[torch.compile] Speed up MOE handling in forward_context (#33184)

Signed-off-by: Richard Zou <zou3519@gmail.com>
2026-01-27 18:17:54 -05:00
parent 3a6d5cbefd
commit d9aa39a3bb
4 changed files with 22 additions and 18 deletions
--- a/vllm/model_executor/layers/fused_moe/layer.py
+++ b/vllm/model_executor/layers/fused_moe/layer.py
@@ -407,6 +407,7 @@ class FusedMoE(CustomOp):
        if prefix in compilation_config.static_forward_context:
            raise ValueError("Duplicate layer name: {}".format(prefix))
        compilation_config.static_forward_context[prefix] = self
+        compilation_config.static_all_moe_layers.append(prefix)
        self.layer_name = prefix

        self.enable_eplb = enable_eplb
@@ -1566,7 +1567,7 @@ class FusedMoE(CustomOp):
            # Can be unavailable or None in unittests
            if (
                is_forward_context_available()
-                and get_forward_context().remaining_moe_layers is not None
+                and get_forward_context().all_moe_layers is not None
            ):
                return "from_forward_context"
            return self.layer_name
@@ -1987,13 +1988,17 @@ class FusedMoE(CustomOp):
 def get_layer_from_name(layer_name: str) -> FusedMoE:
    forward_context: ForwardContext = get_forward_context()

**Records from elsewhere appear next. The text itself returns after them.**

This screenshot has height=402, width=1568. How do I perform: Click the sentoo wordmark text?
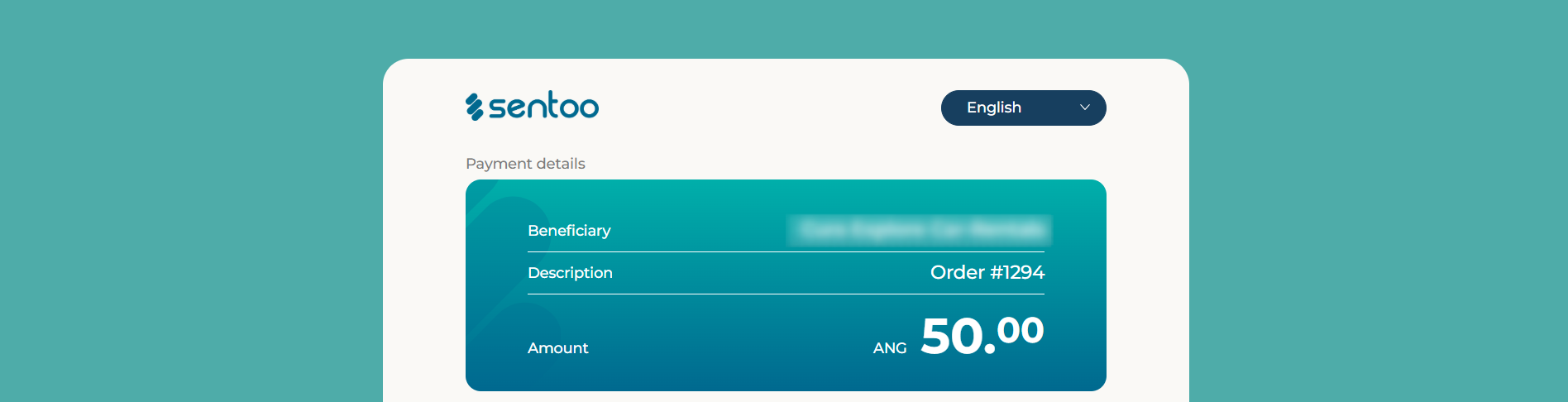click(543, 107)
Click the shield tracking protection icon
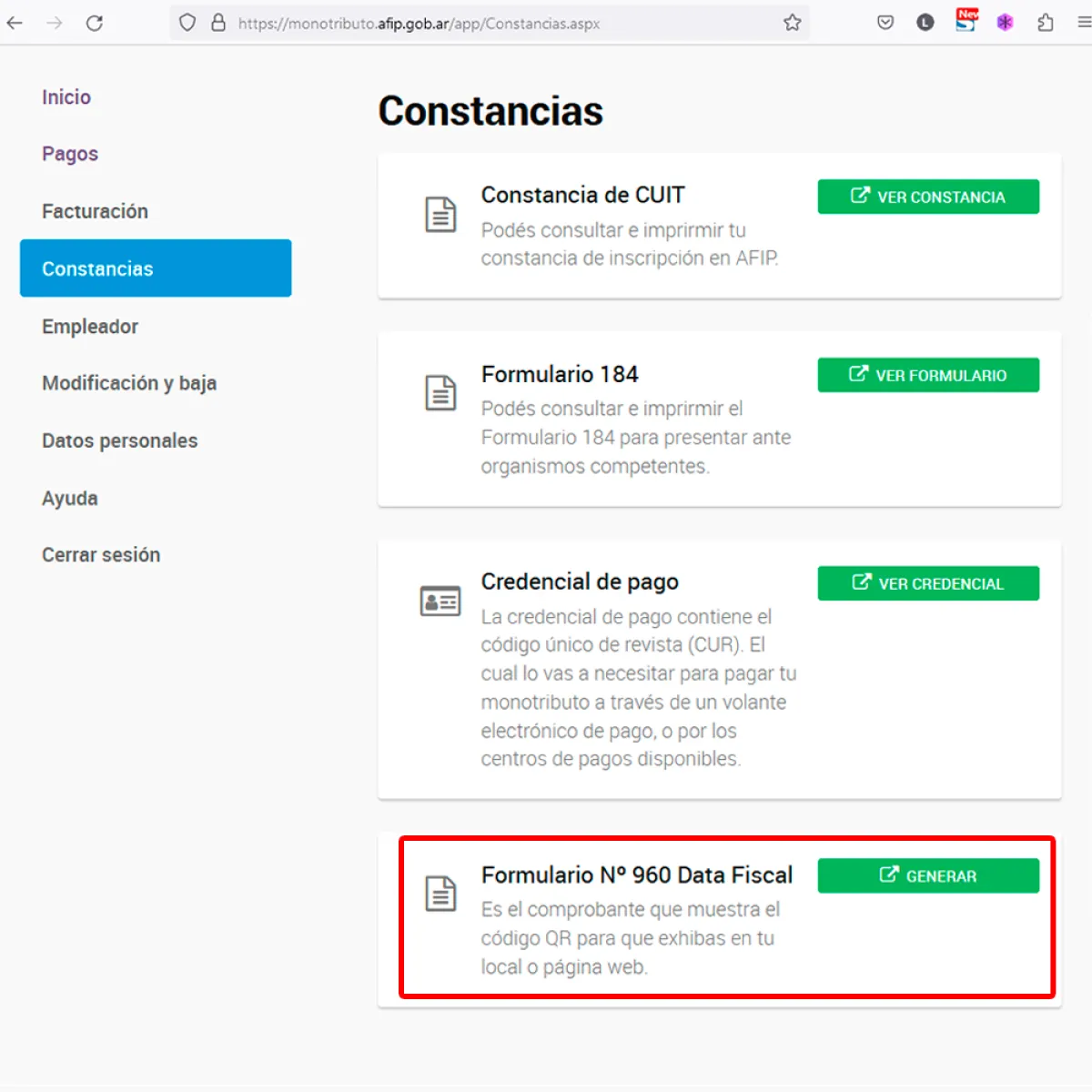Screen dimensions: 1092x1092 pyautogui.click(x=187, y=23)
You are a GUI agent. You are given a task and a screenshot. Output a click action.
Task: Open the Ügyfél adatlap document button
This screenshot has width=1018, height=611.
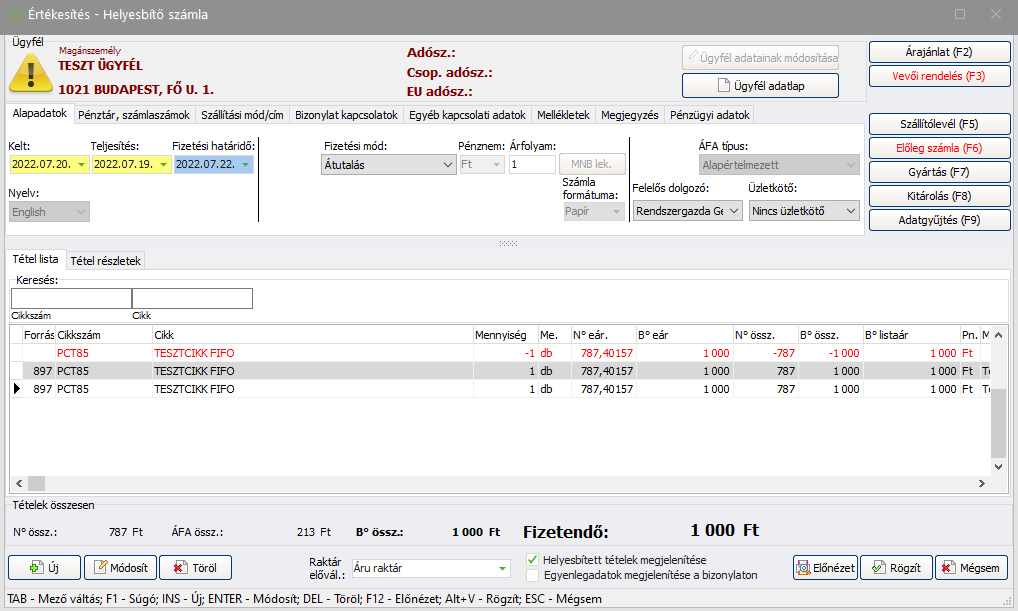click(760, 86)
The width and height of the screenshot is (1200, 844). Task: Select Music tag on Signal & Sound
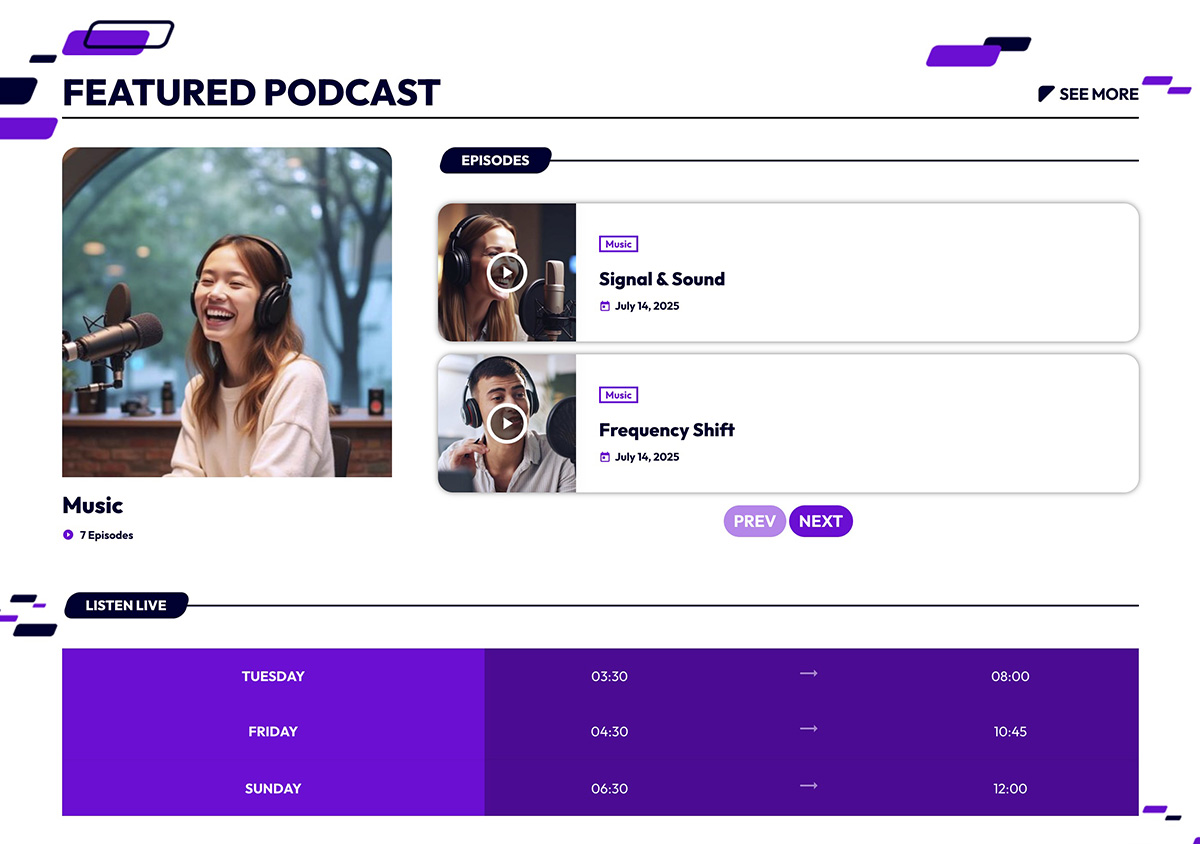pyautogui.click(x=618, y=244)
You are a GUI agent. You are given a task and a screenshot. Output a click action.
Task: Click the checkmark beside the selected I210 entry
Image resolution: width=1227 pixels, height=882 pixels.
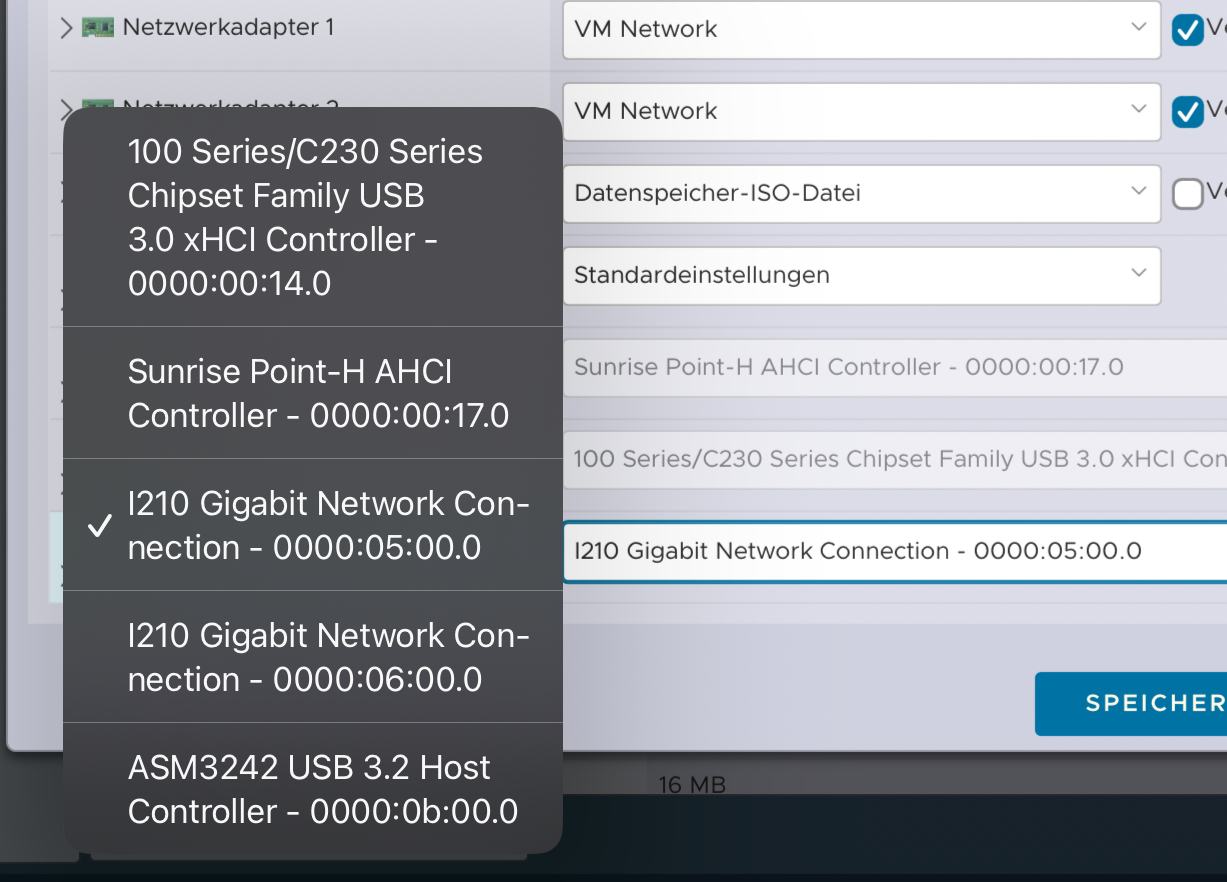click(99, 526)
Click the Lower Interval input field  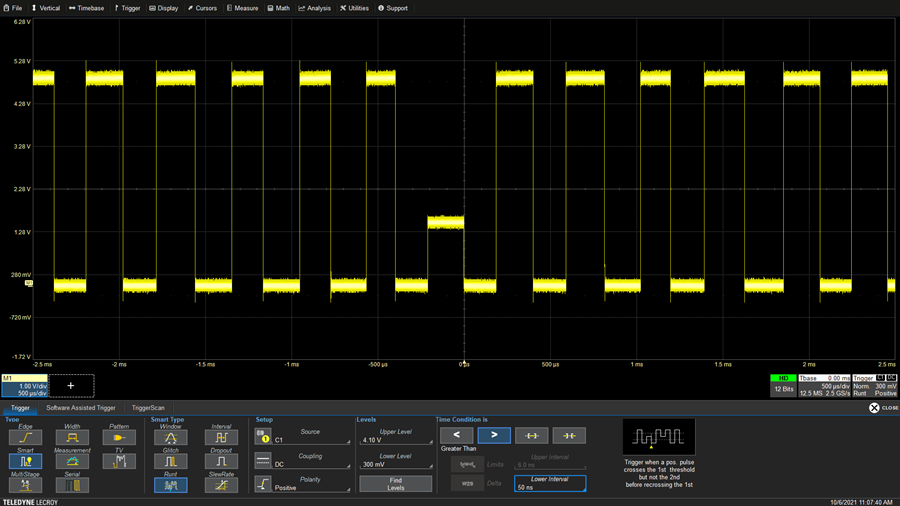tap(549, 484)
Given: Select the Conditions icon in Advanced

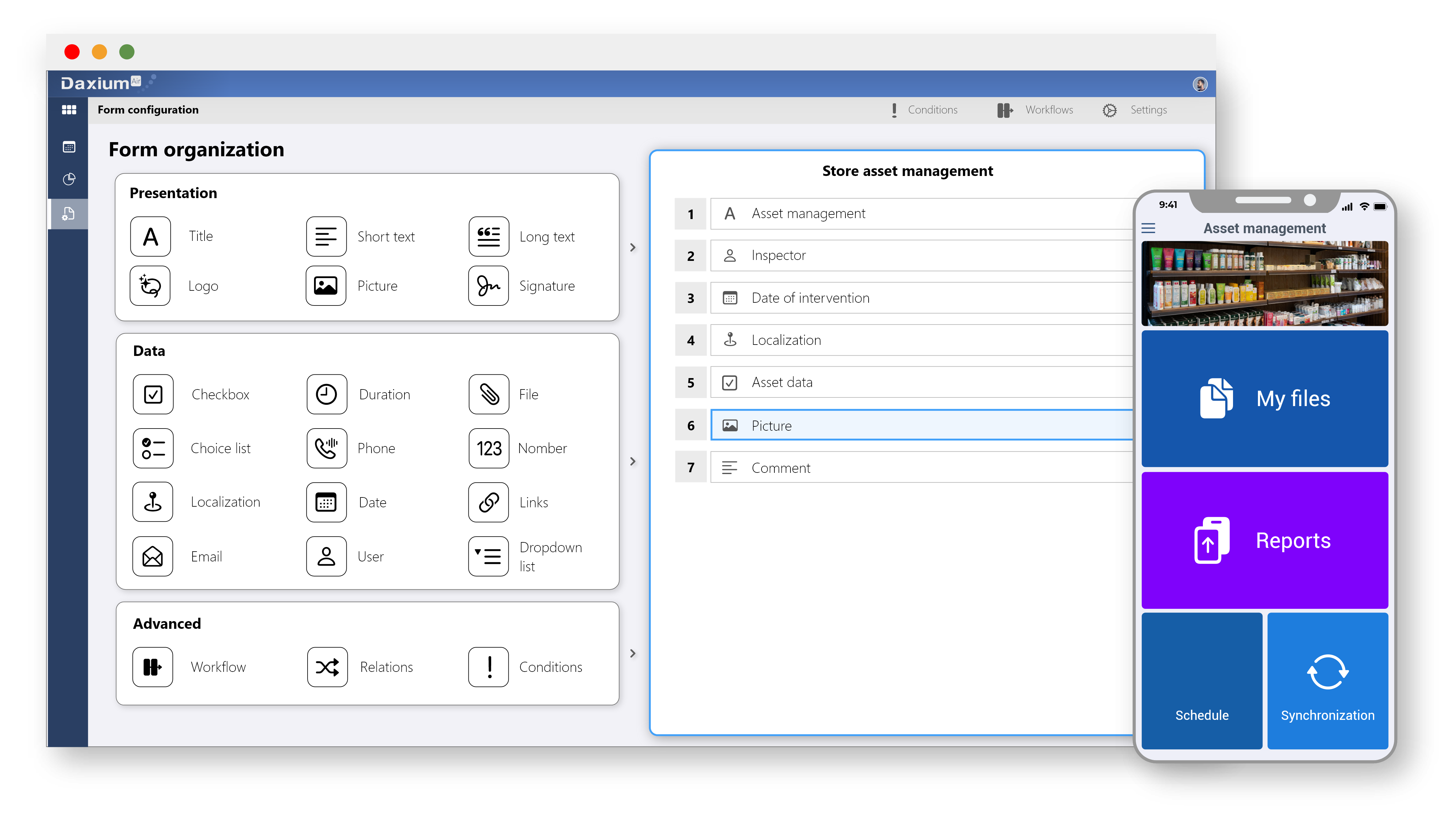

    if layer_name == "from_forward_context":
-        if not forward_context.remaining_moe_layers:
+        all_moe_layers = forward_context.all_moe_layers
+        assert all_moe_layers is not None
+        moe_layer_index = forward_context.moe_layer_index
+        if moe_layer_index >= len(all_moe_layers):
            raise AssertionError(
-                "We expected the number of MOE layers in `remaining_moe_layers` "
+                "We expected the number of MOE layers in `all_moe_layers` "
                "to be equal to the number of "
                "{vllm.moe_forward, vllm.moe_forward_shared} calls."
            )
-        layer_name = forward_context.remaining_moe_layers.pop()
+        layer_name = all_moe_layers[moe_layer_index]
+        forward_context.moe_layer_index += 1
    self = cast(FusedMoE, forward_context.no_compile_layers[layer_name])
    return self